◆ PROBLEM TO WORK ON
Find every line below where the string "effects" shows up, and copy those lines.

****************************************

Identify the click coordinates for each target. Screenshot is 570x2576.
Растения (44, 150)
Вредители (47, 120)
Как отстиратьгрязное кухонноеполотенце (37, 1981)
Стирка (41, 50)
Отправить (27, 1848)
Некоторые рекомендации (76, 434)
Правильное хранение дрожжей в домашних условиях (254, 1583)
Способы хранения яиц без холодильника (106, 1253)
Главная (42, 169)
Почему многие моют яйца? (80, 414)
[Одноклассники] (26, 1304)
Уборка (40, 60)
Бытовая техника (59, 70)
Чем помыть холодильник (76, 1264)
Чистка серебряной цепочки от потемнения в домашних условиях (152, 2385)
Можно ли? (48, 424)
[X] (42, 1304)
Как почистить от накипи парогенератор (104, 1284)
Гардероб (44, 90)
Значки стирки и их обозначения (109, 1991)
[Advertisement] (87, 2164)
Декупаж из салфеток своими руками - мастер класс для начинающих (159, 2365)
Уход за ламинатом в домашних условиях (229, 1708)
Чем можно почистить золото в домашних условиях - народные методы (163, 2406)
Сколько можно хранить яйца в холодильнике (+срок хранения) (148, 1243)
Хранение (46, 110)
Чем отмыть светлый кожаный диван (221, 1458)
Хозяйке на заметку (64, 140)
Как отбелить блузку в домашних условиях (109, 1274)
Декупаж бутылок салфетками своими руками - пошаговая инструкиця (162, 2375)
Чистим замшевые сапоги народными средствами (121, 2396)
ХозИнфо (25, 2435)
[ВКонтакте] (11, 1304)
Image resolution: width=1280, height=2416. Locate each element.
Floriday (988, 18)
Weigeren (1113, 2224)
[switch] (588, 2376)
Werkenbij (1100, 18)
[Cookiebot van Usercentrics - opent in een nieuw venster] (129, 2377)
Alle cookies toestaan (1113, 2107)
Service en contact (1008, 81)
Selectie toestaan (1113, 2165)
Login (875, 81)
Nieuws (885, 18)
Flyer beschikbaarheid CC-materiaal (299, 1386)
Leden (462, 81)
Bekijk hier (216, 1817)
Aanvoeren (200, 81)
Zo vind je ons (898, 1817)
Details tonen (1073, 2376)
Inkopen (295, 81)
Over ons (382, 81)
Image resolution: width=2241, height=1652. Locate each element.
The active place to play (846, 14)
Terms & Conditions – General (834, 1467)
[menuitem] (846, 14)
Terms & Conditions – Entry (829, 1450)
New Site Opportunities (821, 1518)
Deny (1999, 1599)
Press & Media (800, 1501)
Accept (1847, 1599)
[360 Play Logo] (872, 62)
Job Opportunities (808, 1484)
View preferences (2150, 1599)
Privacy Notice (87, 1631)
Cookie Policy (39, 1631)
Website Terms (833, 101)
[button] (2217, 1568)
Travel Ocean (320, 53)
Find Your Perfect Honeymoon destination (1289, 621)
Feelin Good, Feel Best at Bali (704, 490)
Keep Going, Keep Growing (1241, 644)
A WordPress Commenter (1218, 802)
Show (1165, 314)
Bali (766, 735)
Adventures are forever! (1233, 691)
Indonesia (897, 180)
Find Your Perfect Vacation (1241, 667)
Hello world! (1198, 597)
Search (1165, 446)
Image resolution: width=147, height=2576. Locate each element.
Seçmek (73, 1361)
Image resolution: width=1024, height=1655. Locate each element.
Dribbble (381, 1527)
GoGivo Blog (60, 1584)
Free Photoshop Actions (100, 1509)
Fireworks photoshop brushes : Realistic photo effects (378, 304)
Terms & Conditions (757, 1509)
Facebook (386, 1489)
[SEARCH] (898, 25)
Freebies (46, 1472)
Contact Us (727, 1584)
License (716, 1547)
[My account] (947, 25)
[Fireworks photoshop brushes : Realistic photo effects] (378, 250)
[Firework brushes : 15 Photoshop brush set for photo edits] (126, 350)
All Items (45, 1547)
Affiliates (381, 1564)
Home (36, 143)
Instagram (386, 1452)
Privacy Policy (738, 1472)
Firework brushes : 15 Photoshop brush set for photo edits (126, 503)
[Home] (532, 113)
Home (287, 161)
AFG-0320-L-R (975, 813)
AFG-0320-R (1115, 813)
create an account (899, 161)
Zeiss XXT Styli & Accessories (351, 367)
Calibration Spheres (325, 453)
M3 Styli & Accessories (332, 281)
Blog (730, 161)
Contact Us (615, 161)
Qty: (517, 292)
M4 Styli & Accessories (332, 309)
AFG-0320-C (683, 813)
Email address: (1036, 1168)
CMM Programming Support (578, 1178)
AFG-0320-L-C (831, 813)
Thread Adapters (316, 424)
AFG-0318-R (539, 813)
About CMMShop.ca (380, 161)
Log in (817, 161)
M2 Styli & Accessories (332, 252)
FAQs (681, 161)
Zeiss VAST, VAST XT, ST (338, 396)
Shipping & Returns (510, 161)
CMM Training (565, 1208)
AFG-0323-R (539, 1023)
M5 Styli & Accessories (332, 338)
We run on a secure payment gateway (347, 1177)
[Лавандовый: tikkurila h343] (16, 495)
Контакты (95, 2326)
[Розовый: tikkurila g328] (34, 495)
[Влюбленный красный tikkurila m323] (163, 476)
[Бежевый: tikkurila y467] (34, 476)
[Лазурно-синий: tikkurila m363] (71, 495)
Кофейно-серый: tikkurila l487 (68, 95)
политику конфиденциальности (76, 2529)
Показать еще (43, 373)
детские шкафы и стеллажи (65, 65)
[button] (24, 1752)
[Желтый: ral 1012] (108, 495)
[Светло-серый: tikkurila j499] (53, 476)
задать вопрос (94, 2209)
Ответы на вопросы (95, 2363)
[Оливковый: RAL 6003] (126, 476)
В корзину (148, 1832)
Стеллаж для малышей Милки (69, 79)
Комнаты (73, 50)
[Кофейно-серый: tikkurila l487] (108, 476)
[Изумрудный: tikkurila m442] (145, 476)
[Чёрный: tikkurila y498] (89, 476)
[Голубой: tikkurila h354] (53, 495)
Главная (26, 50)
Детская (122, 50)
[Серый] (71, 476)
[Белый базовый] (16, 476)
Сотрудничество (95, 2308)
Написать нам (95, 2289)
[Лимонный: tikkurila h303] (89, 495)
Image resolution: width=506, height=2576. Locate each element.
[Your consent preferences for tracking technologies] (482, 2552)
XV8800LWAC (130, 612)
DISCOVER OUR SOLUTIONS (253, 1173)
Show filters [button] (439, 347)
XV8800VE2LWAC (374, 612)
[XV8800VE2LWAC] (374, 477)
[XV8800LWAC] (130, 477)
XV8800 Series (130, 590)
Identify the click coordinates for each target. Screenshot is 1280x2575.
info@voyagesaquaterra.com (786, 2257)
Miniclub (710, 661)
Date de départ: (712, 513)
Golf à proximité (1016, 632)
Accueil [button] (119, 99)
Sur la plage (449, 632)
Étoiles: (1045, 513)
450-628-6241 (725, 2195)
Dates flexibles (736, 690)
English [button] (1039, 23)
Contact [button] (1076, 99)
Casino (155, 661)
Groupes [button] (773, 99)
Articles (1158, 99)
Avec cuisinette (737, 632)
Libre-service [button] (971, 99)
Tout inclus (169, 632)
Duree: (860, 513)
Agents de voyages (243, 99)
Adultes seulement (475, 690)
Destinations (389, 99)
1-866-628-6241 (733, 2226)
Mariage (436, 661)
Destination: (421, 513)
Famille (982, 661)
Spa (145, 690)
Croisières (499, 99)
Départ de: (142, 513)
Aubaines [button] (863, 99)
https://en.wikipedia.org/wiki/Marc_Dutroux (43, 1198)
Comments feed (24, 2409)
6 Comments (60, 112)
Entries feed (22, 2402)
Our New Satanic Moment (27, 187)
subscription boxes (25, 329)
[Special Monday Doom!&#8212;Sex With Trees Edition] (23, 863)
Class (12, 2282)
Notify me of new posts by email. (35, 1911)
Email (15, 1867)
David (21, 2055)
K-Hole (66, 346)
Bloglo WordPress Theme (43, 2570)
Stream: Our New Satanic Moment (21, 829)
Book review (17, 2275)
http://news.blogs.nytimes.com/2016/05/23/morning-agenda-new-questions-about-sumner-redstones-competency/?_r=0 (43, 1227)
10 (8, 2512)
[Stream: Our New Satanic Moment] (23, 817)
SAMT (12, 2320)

****************************************

◆ WRITTEN SOLUTION
Fireworks photoshop brushes : Realistic photo effects (378, 304)
[Fireworks photoshop brushes : Realistic photo effects] (378, 250)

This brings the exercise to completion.